> [Quoted passage]
Philip Jackson (born 18 June 1948) is an English actor known for his many television and film roles, most notably as Chief Inspector Japp in both the television series Agatha Christie's Poirot and in BBC Radio dramatisations of Poirot stories; as Melvin "Dylan" Bottomley in Porridge; and as Abbot Hugo, one of the recurring adversaries in the cult 1980s series Robin of Sherwood.

Life and career
Jackson was born in Retford, Nottinghamshire. He started acting while studying Drama and German at the University of Bristol, and has worked in the theatre in Leeds, Liverpool and London. His stage work includes Pozzo in Samuel Beckett's Waiting for Godot at the Queen's Theatre in the West End in 1991 and Willy Loman in Arthur Miller's Death of a Salesman at the West Yorkshire Playhouse, Leeds in 2010. He was nominated for a Screen Actors Guild Award for his role in Little Voice (1998).

> [Information provided]
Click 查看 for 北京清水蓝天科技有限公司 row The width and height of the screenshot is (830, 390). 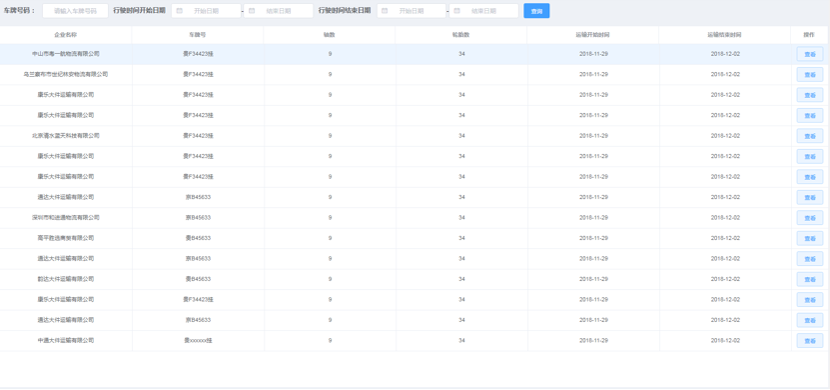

> [Given exercise A] Write out the part of the Philip Jackson biography above, starting with "Philip Jackson (born" and going on through "Robin of Sherwood.".
> [Given exercise B] According to the Philip Jackson biography, for his role in which film was he nominated for a Screen Actors Guild Award?
> [Given exercise C] Summarize the Philip Jackson biography in two sentences.

> [Complete answer A]
Philip Jackson (born 18 June 1948) is an English actor known for his many television and film roles, most notably as Chief Inspector Japp in both the television series Agatha Christie's Poirot and in BBC Radio dramatisations of Poirot stories; as Melvin "Dylan" Bottomley in Porridge; and as Abbot Hugo, one of the recurring adversaries in the cult 1980s series Robin of Sherwood.

> [Complete answer B] Little Voice (1998)

> [Complete answer C] Philip Jackson, born 18 June 1948 in Retford, Nottinghamshire, is an English actor best known as Chief Inspector Japp in Agatha Christie's Poirot and BBC Radio Poirot dramatizations, as Melvin "Dylan" Bottomley in Porridge, and as Abbot Hugo in Robin of Sherwood. He began acting while studying Drama and German at the University of Bristol, has worked in theater in Leeds, Liverpool and London, and was nominated for a Screen Actors Guild Award for Little Voice (1998).